In April 1990, the laptop received an update in the form of the PB286LP-VGA, bumping the stock RAM from 1 MB to 2 MB and adding VGA support to its video chipset. Both the PB286LP and PB286LP-VGA were manufactured in Taiwan.

==Reception==
Reviewers of the PB286LP frequently noted its heft; Bruce Brown of PC Magazine called it "on the high side" for a clamshell laptop in its processor class but wrote that its long battery life warranted it. He found it a strong contender for a 286 laptop and called its LCD "exceptionally clear" and "terrific for text", albeit with occasional flickering in graphical modes. Brown liked the keyboard but found reservation with the lack of an unshifted asterisk key, making for "minor aggregation" for "heavy file manipulators". In several benchmarks measuring the speed of the laptop's memory chips, the speed of its hard disks and its processor's ability to perform floating point and non–floating point computations, the PB286LP gave middle-of-the-road results compared to 34 other 286-based laptops. Despite this, Brown rated the laptop "a good bet" for buyers seeking a long battery life while not needing advanced graphical capability.

John Diebold of PC World called the PB286LP "a nice little generic laptop" with "OK performance" and an "impressive battery life". He found the quality of Packard Bell's support line unreliable, on the other hand, with him and his editors at PC World unable to so much as leave a message in their computerized answering machine. In a comparison between the PB286LP and lunchbox computer by Semi-Tech Microsystems, Gene Wilburn of Computing Canada found that he preferred the latter despite its lack of a battery and slower 10 MHz processor because of STM's inclusion of a plasma display and a more standard keyboard.

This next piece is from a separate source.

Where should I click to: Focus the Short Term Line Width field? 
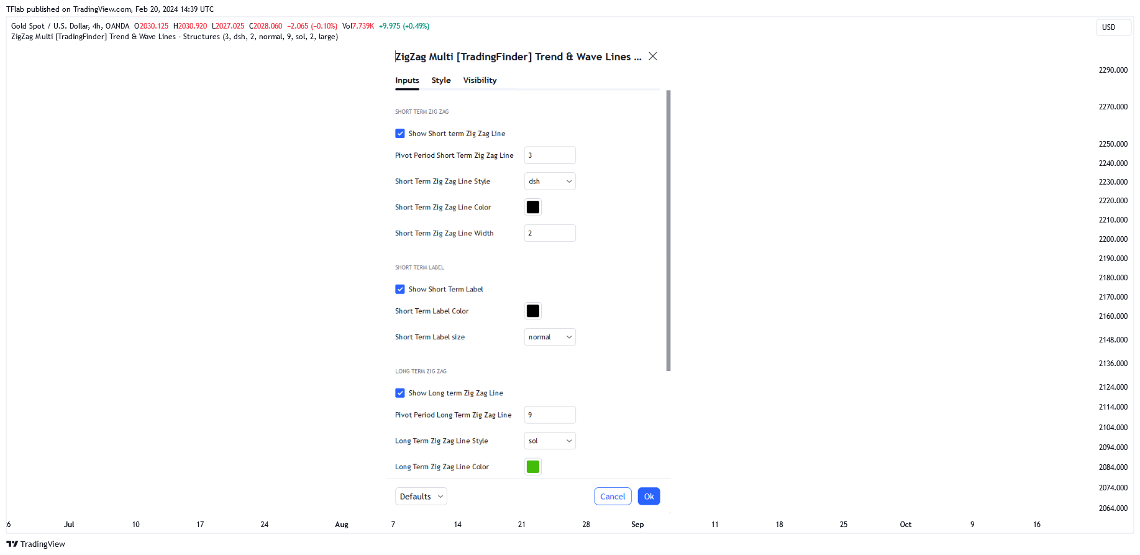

In Personal Computing, reviewer Christopher O'Malley wrote that, in stark contrast with Packard Bell's other offerings, the PB286LP was "fast and fashionable", performing as well as or even better than its contemporaries in its processor class, such as Toshiba's T1600 or Compaq's SLT/286. O'Malley discovered that its battery could last up to approximately four hours in an average use case scenario and rated the machine overall an "exceptionally good buy" when considering that its street price of around US$2,500 was $1,000 less than comparable laptops. Unlike Brown, the reviewer called the PB286LP's display a letdown because of its lack of VGA comparability and "persistent ghosting ... and an occasional case of the shakes". O'Malley criticized the laptop's dearth of accessories and single ISA slot and decried the lack of upgrade path to a 40 MB hard drive for purchasers of the 20 MB version of the laptop. O'Malley also found its keyboard somewhat cramped. In conclusion, however, he wrote that, "as it is, the Packard Bell offers an impressive mix of price and performance", and while not "the state-of-the-art machine that the SLT/286 and ProSpeed 286 are", "it may be the best full-featured 286 laptop you'll find for less than $3,000".

Eva J. Blinder of Home Office Computing gave the follow-up PB286LP-VGA three stars out of four, liking the keyboard's tactility and calling the LCD "reasonably readable". She kept it from earning a perfect score for several unspecified design flaws, however.

==Legacy==
The laptop was succeeded by the PB286NB, a much more compact notebook computer that weighed only six pounds, in November 1990. The PB286LP line was discontinued the following year.